The Opus card is shorter than the big Soundscape cards, but longer than the VIVO. One of the chips on the card says "OPUS" right on it. I was using it for a bit because it is a lot shorter than the Elite and S-2000 which didn't fit in one of my cases.
There are some catches to that card though. It is PnP and uses a wave port address that's not in the usual Soundscape range. Some games won't let you choose the port it uses, for their native Soundscape option. With Crusader, for ex, I had to edit the game's .cfg file and put the port in there manually. Also, its MIDI patch set is a 1MB ROM that's not that great. This patch set may be worse than the VIVO's as it is older but also the same size. Not positive on that though, but it is better than a SB AWE. Otherwise it is probably the "3rd best" Soundscape card because it still doesn't need EMM386 or use any TSRs.
It uses the same drivers as the original and Elite.

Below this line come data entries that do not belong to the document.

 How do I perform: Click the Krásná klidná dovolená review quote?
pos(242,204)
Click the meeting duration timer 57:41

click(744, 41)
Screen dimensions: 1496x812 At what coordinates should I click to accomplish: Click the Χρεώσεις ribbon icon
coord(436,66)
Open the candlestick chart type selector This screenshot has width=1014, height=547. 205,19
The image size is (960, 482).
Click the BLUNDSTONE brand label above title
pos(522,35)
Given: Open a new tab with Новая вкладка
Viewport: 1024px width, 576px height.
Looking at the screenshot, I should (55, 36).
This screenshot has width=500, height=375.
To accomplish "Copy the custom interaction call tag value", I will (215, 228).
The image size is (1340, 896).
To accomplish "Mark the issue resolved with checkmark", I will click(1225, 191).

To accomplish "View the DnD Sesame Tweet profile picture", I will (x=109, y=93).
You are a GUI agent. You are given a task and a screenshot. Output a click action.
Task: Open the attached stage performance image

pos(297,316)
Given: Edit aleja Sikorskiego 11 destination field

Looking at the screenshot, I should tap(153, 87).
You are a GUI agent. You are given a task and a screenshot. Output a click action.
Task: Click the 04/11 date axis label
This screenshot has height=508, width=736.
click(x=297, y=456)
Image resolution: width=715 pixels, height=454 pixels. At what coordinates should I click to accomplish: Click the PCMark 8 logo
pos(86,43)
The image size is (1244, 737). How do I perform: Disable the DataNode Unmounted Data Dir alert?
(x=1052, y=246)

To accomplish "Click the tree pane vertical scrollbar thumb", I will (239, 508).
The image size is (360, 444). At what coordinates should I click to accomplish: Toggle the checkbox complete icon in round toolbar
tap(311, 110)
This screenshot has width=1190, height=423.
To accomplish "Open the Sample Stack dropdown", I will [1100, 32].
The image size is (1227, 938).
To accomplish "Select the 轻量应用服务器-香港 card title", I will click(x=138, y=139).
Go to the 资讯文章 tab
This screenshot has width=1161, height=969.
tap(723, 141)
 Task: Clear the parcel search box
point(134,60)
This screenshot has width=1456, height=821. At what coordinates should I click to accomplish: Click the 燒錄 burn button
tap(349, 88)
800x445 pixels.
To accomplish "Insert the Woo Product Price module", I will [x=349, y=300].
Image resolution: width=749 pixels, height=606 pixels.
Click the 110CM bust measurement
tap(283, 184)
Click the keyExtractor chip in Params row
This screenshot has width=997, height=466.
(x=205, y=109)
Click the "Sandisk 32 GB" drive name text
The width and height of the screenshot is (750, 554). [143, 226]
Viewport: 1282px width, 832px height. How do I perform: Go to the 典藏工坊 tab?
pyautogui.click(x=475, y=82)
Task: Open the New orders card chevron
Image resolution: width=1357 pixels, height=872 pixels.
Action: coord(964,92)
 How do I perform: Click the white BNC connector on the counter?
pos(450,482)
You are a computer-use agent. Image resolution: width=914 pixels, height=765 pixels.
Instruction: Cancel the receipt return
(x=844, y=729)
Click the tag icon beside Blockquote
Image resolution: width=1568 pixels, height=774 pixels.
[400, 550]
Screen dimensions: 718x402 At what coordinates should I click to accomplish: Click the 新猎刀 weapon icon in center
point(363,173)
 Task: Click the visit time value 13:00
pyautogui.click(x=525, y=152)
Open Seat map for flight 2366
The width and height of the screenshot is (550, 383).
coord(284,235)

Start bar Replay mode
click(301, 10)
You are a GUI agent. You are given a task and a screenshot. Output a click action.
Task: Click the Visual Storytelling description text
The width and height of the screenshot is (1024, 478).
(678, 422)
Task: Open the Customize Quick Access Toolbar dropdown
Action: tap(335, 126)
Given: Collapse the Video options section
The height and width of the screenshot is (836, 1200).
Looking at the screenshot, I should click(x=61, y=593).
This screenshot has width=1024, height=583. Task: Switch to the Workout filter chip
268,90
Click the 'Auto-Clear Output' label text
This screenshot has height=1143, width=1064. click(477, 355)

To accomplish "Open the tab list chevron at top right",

This was not actually official though, because it is a Gateway-only card. I have had occasional issues with the Win9x installer. It seems to have problems detecting the card in some way and it doesn't always work. A manual install by pointing device manager to c:\windows\temp, while the installer is loaded and its temp files still in there, gets the job done though. The DOS driver "just works", once you give it the right port address.
I'll try to get a measurement for you later. But it's really not much longer (if at all) than an older SB16 or a AWE64.
For SB emulation, only the AudioPCI can do SBPro. The others are limited to SB 2.0 (mono). However, because lots of DOS games from 1994 onward support Soundscape natively, they can do the job quite well and their analog signal quality is much better than any SB I've ever heard (AWE64 Gold seems decent though). Their MPU-401 support is basically bullet-proof, unlike some other cards (SB AWE!)
If these cards only had a daughtercard header....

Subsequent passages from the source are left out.